The earliest Coyote years were dedicated to academics. The founders enlisted gifted teachers who relied on projects and problem solving to engage kids in subjects such as physical science, mathematics, physiology, geography, and fiction writing - and the kids came. Where they came was part of the story. Kids went to Marybeth’s family home or to homes of fellow participants. For each course they’d find out who else had a centrally located home attached to an open front door. Bill Nye the Science Guy taught Coyote kids in one of them.

It didn’t take long to expand the offerings to major problem-solving projects, and by the first summer kids signed up to make milk-carton boats and to design and build a tree house. Each year as Coyote discovered how much kids tuned into the pursuit of creativity, they began to seek out professionals in a vast range of creative fields. By now classes were being held with painters in their private studios, animators at 911 Media Arts Center, photographers at Photographic Center Northwest, a computer wizard at Adobe, even an architect who taught kids to build furniture in the atrium of the U.W. School of Architecture.

The venues weren’t all auspicious, though the teachers were excellent. Coyote has been built on the talents of scores of gifted professionals.

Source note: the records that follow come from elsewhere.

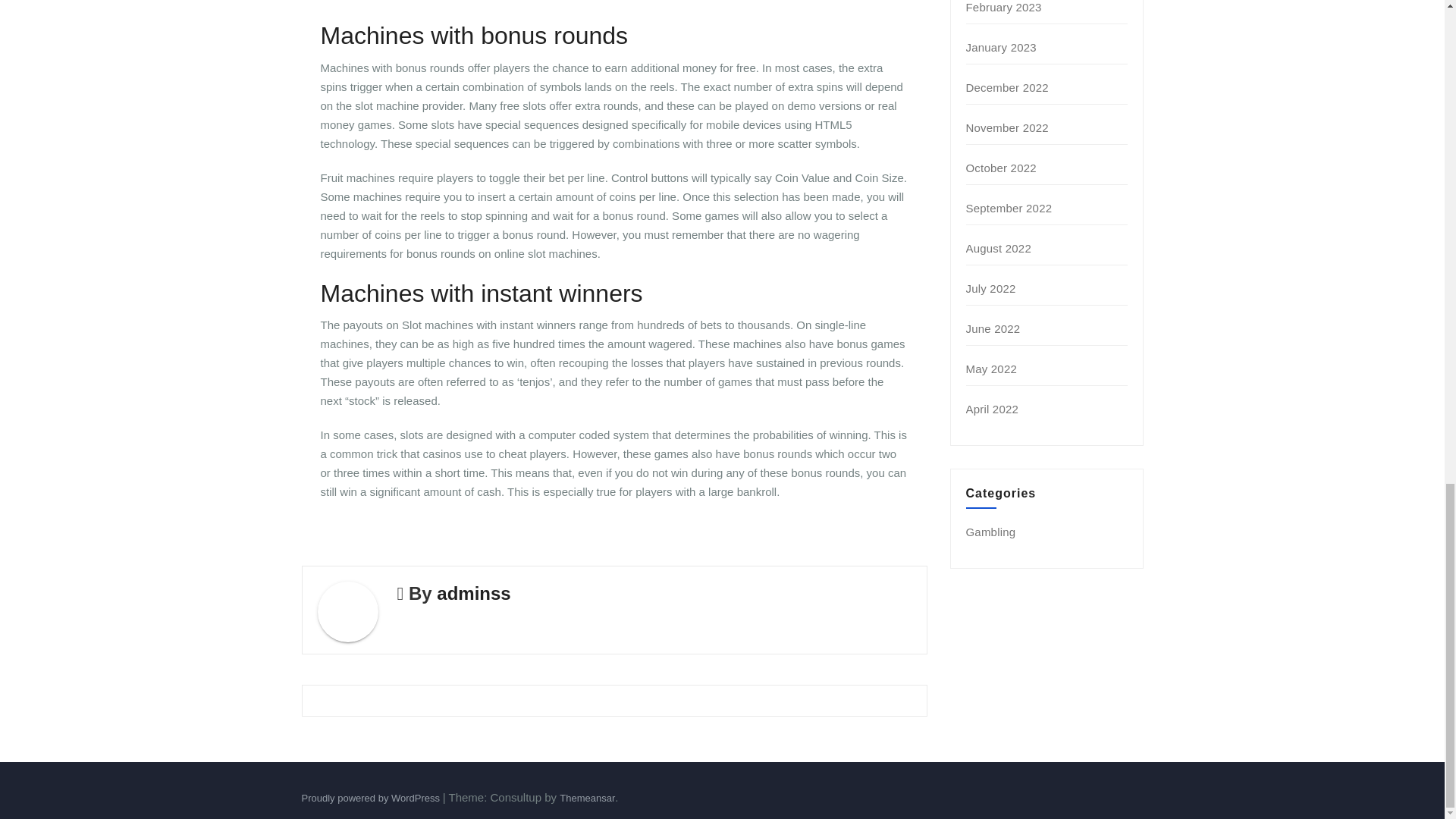
Proudly powered by WordPress (371, 797)
Gambling (991, 531)
August 2022 (998, 247)
adminss (473, 593)
April 2022 (992, 408)
January 2023 (1001, 47)
September 2022 (1009, 207)
Themeansar (586, 797)
May 2022 (991, 368)
July 2022 (991, 287)
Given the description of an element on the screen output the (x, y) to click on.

Chefs built the culinary program in the SCCC preschool classroom with tiny furniture and an electric stove with one broken burner.

In 1992 the founders began Hit the Streets and gathered harder-to-reach kids to create major permanent public art for their communities. This was an opportunity for kids to discover just how much they could accomplish and contribute, which they found out by working with gifted public artists as their mentors and teachers. Hit the Streets kids have created a score of projects in the Central Area, south end, and First Hill. Each summer twenty-four kids, 12 – 14 years old, have created public art that includes park entrances, ceramic murals 200 feet long, viewfinders highlighting urban vantage points, and tall columns along the Jackson Street corridor at Washington Middle School.

Sometime in the late eighties, Coyote’s CityWorks program got its name and definition after being asked to create a 12 X 12 movie screen frame for Entros, a former Seattle supper club. Coyote’s first commission! A prominent artist gathered 8 kids who fabricated a quasi-classical design out of dried noodles and beans. CityWorks! Every year up to three or five commercial, nonprofit or community organizations have commissioned Coyote Cityworks kids to create site specific art. Working with a professional artist, the kids have filled the windows of Barney’s New York, Mario’s, the Bon Marche and Macy’s; welded the Grapple Boys bike rack sculpture that is installed at the Design Center; and hand-cut vinyl artwork that fills the light box in the Pacific Place concourse.

Coyote has grown gracefully from 13 to 45 to 105 and incrementally on up to 800 kids annually before the turning point year of 2011 when Coyote opened its very own campus. Currently more than 1,600 kids enroll each year. No organization could accomplish this without the expertise of countless individuals who have contributed to it becoming the ship-shape organization that it is today. The directors, staff, teachers, board members, community supporters and artists all share an airtight belief in granting all kids from across the city scores of opportunities to open up their minds, discover their intellectual independence, and embrace creativity.